Update the lines from the start of the records up to and including the line with "the 'Share' button" by replacing "particular" with "specific", leaving everything else unchanged. Give only those lines.

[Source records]
/---
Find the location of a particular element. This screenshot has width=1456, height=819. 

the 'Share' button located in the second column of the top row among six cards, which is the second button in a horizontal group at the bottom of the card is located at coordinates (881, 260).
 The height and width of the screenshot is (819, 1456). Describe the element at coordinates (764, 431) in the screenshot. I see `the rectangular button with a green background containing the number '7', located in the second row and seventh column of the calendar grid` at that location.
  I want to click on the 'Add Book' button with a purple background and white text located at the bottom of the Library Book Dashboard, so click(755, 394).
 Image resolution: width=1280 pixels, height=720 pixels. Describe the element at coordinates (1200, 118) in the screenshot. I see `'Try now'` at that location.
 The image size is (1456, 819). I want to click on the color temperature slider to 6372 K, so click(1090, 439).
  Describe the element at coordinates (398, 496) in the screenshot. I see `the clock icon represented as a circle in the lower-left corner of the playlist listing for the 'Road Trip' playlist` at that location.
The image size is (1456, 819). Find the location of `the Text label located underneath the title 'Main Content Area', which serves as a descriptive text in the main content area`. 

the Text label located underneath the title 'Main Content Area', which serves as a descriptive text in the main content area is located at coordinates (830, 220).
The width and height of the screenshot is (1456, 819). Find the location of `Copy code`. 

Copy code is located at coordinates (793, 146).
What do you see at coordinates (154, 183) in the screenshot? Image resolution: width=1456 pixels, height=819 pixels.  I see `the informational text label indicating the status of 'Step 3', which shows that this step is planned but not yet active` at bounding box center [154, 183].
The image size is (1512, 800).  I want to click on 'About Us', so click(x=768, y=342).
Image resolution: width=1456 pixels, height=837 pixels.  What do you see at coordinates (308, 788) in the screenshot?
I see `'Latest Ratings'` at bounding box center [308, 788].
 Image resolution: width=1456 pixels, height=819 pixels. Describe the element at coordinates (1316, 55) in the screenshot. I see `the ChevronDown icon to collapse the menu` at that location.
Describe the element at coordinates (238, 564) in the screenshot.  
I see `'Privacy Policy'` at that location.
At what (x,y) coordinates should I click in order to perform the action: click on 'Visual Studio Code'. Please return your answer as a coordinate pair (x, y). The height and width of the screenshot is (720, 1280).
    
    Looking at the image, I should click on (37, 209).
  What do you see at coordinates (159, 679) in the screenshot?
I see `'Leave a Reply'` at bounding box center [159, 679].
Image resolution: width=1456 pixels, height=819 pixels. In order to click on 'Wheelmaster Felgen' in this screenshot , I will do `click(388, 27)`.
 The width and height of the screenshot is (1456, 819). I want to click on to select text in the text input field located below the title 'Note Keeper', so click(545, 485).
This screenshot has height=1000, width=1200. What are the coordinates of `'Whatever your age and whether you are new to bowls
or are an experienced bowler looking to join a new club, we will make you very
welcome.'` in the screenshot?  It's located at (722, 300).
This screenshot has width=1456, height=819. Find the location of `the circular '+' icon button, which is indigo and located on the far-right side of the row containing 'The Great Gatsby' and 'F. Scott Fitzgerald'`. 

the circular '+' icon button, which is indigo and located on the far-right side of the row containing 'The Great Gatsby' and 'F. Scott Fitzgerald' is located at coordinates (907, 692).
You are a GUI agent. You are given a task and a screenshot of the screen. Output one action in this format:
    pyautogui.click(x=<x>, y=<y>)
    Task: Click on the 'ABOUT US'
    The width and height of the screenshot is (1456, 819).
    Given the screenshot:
\---
Task result
Find the location of a specific element. This screenshot has width=1456, height=819. 

the 'Share' button located in the second column of the top row among six cards, which is the second button in a horizontal group at the bottom of the card is located at coordinates (881, 260).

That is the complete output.